The optional engine is a 2.2-liter/136-cubic-inch turbo-diesel that is rated at 80 horsepower at 4,000 rpm and 128 foot pounds torque at 2,200 rpm.

Being a four-wheeler, the Trooper II struts it stuff in a storm. I almost didn't get a chance to test its four-wheeling capability because of dry weather but the snow finally fell and I put it through its paces. No problem whatsoever. But, then, this is why people buy four by fours. To make things a little easier, automatic locking hubs are standard this year. This eliminates the need to go outside the vehicle when shifting into four-wheel drive. (For diehards, they may be deleted on Deluxe models if manual hubs are preferred.)

Now to the Trooper II's best-selling feature - its price.

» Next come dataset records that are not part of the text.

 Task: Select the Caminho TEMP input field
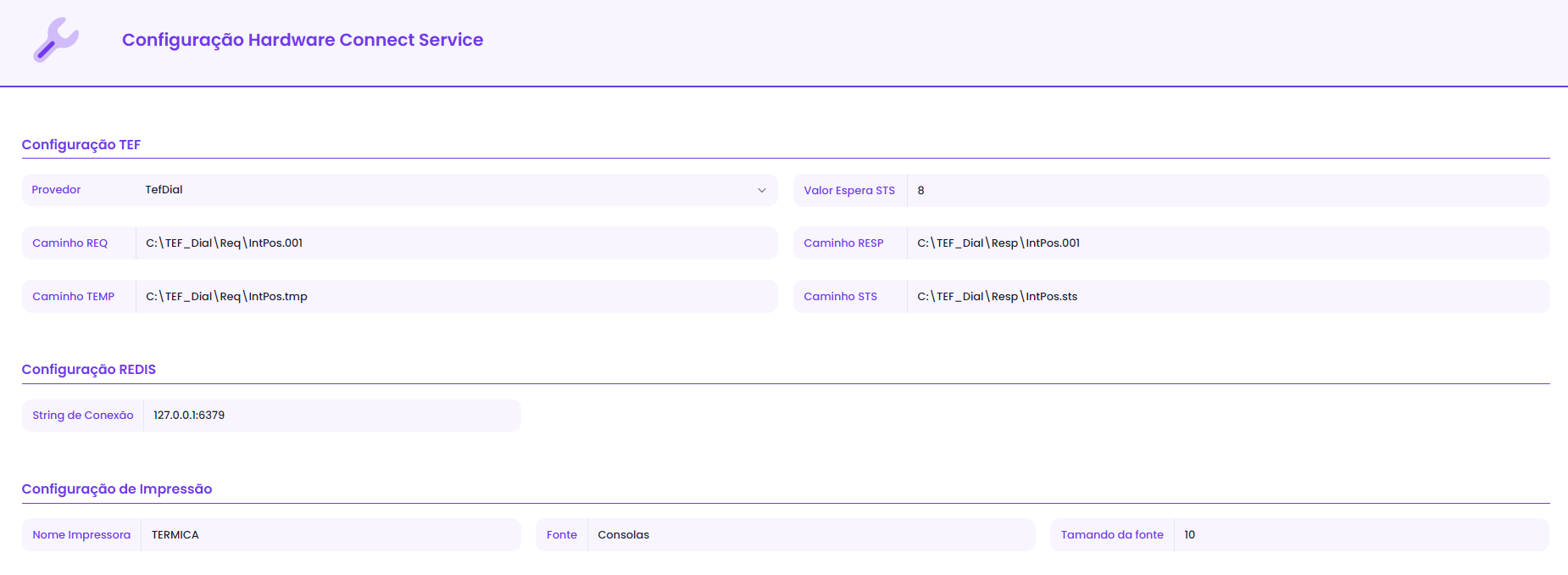click(456, 297)
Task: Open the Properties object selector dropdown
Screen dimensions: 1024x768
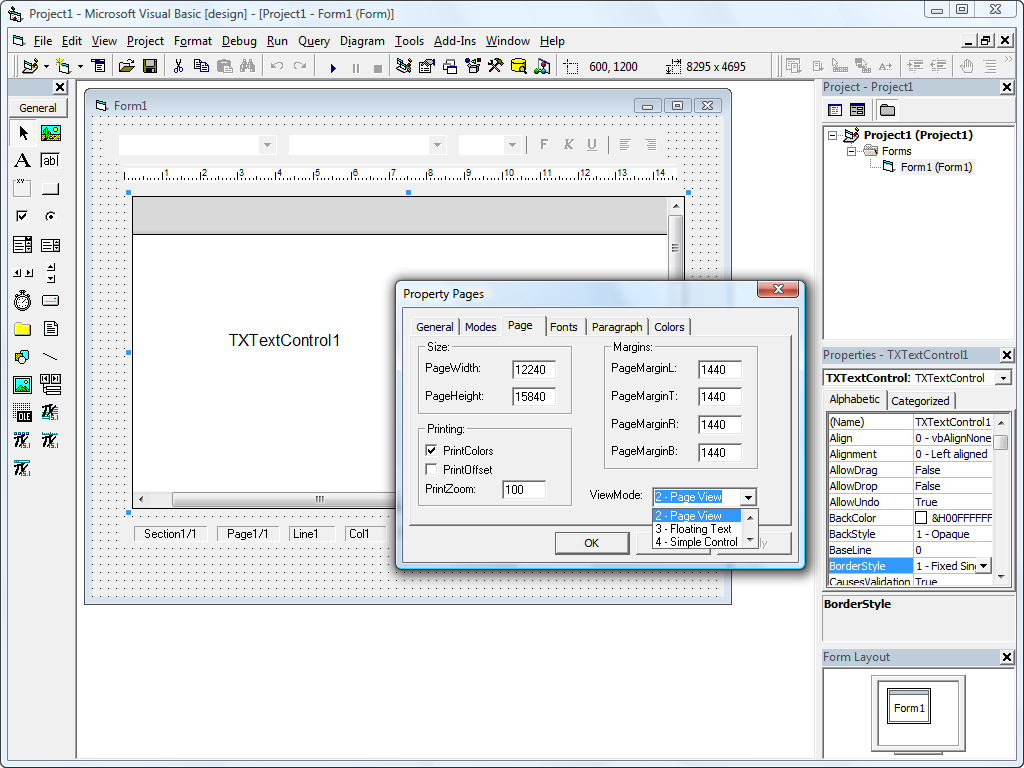Action: [1003, 378]
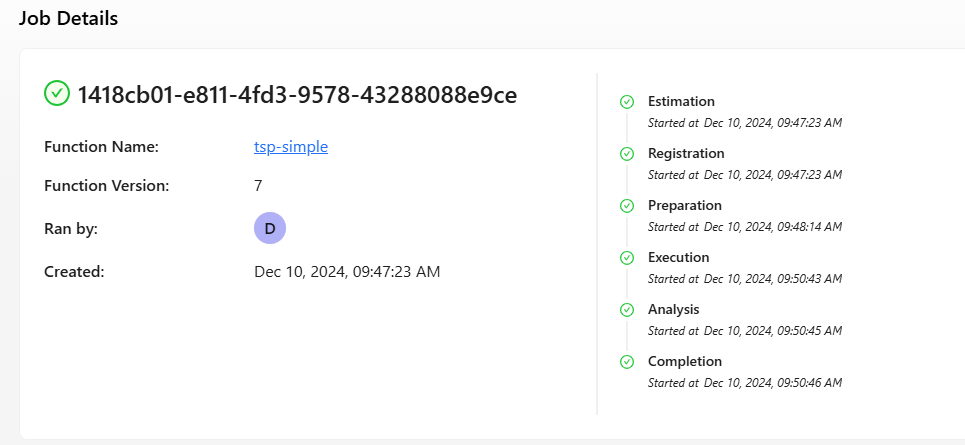Click the Preparation stage label
Viewport: 965px width, 445px height.
(684, 206)
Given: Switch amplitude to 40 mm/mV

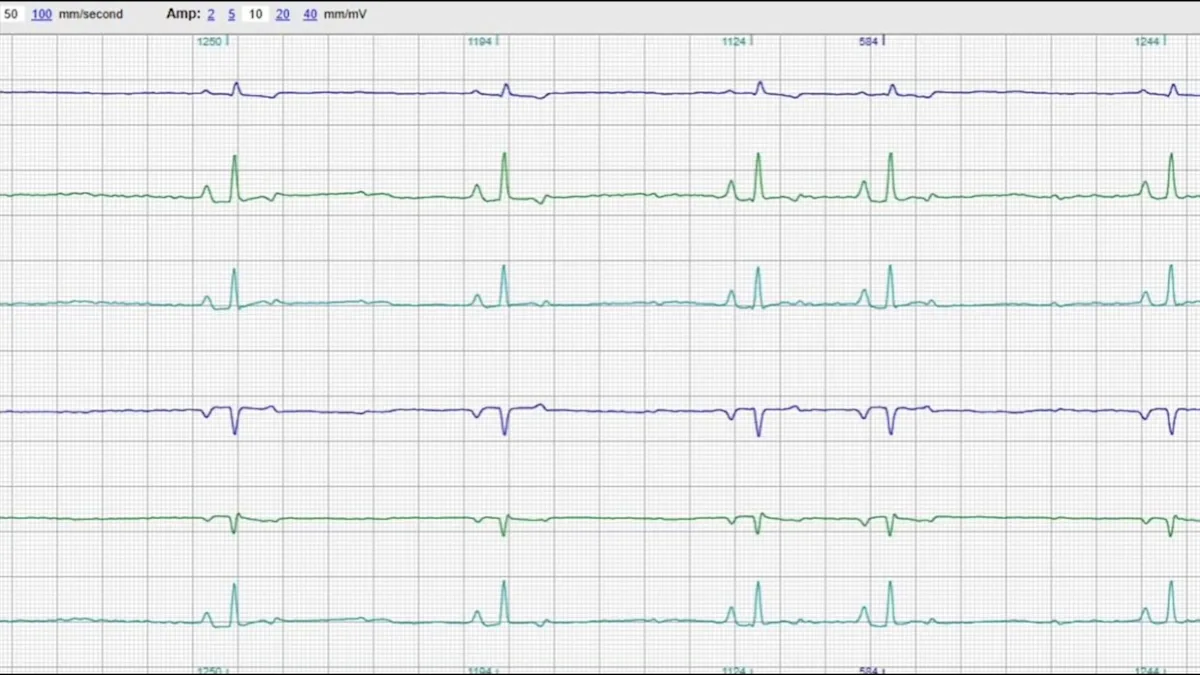Looking at the screenshot, I should [x=310, y=15].
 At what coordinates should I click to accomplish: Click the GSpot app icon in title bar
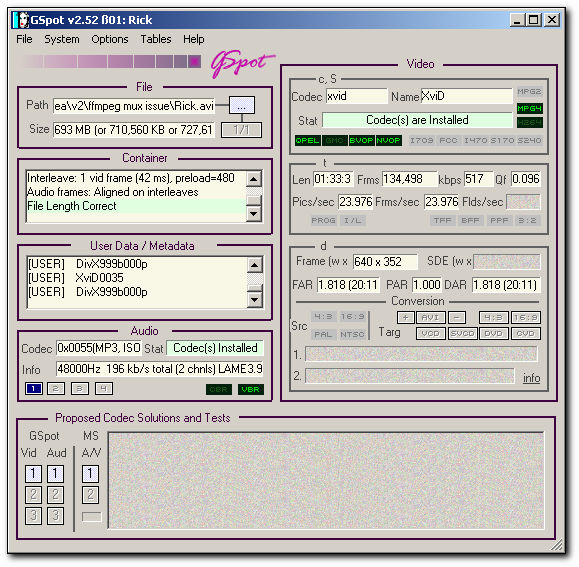tap(21, 20)
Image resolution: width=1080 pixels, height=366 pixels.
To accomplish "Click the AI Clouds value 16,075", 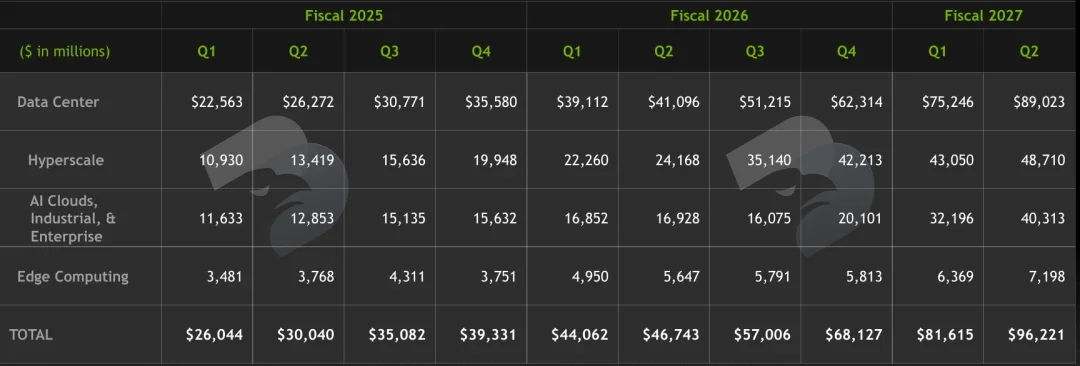I will click(x=770, y=218).
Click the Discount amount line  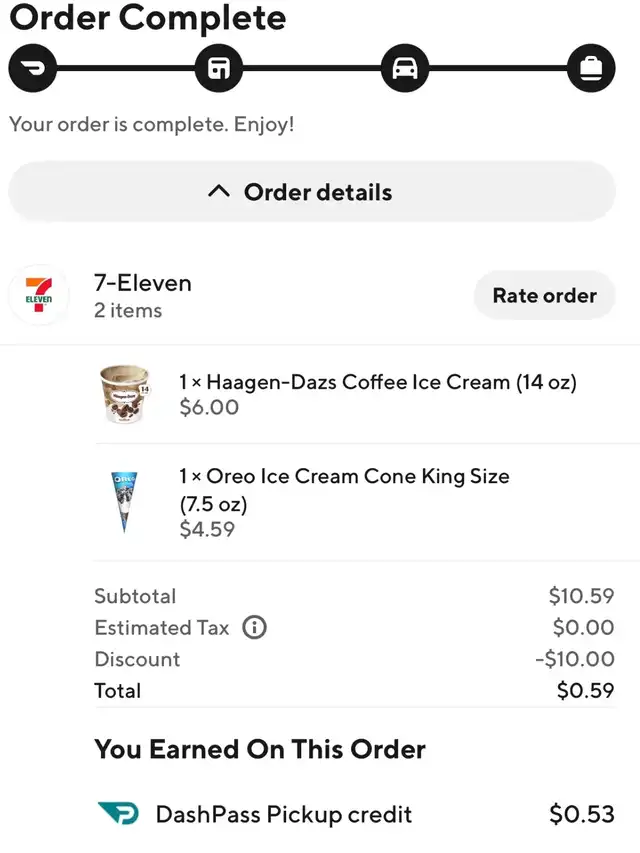tap(353, 659)
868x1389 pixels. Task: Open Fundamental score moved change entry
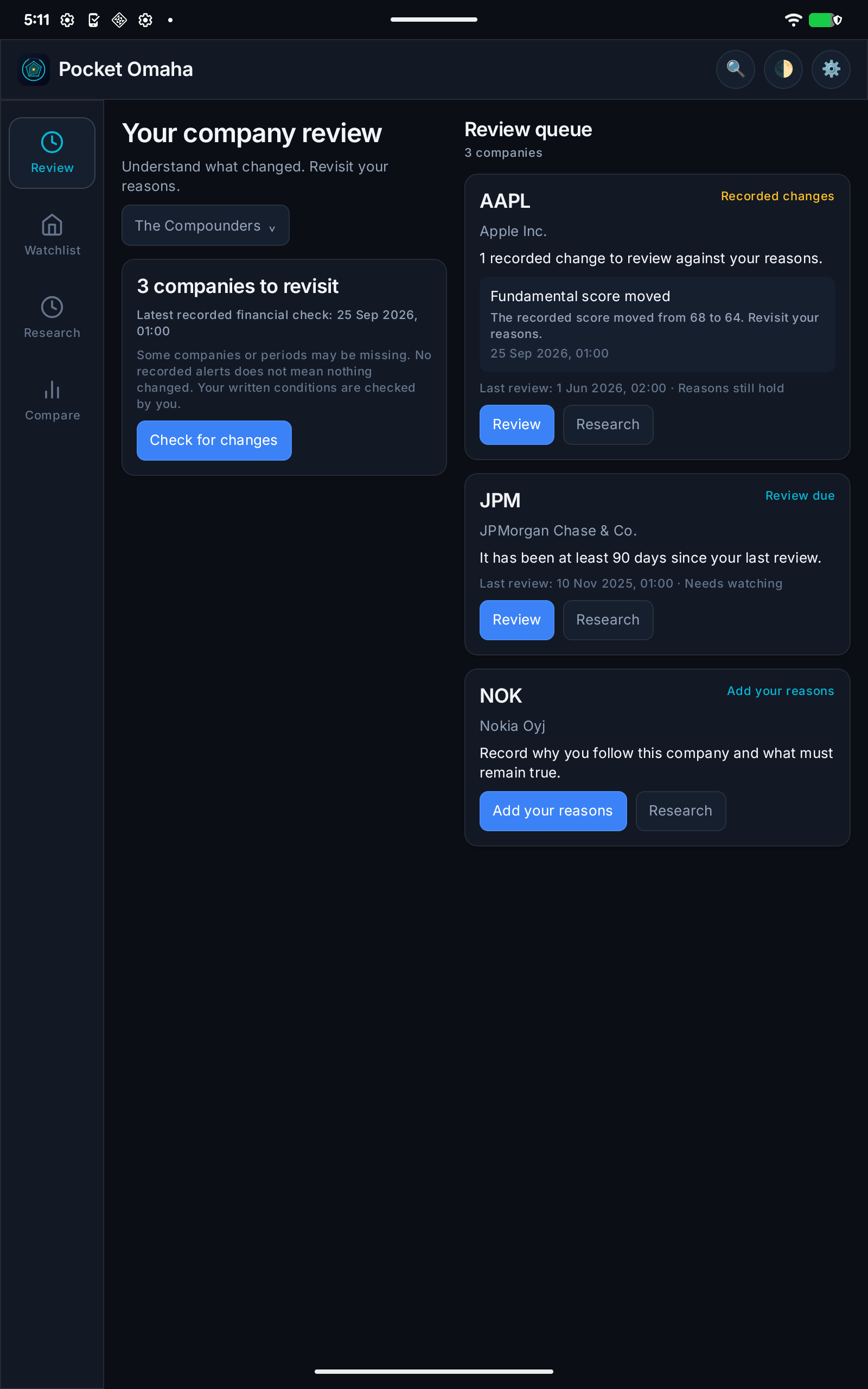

Four-by-four utility vehicles do not come cheap but the Trooper II has a very competitive price. The four-door test vehicle had a base of $11,229 and this included a bunch of standard features and a nice level of trim. The test vehicle had a bottom line of $13,240, including an inland freight charge of $259. The most expensive option was the ''Bright Package'' at $1,080 that featured chrome front and rear bumpers, bright windshield surround, bright drip rails, bright door handles, six-spoke aluminum wheels and a rear window wiper/washer/ defogger. Other options included the rear seat, $380; roof rack, $142; rear air deflector, $50; carpeted floor mats, $50 and spare tire cover, $50. The one option the test vehicle did not have was air conditioning. But even with air at $740, the price for a nicely equipped Trooper II would still be under $14,000.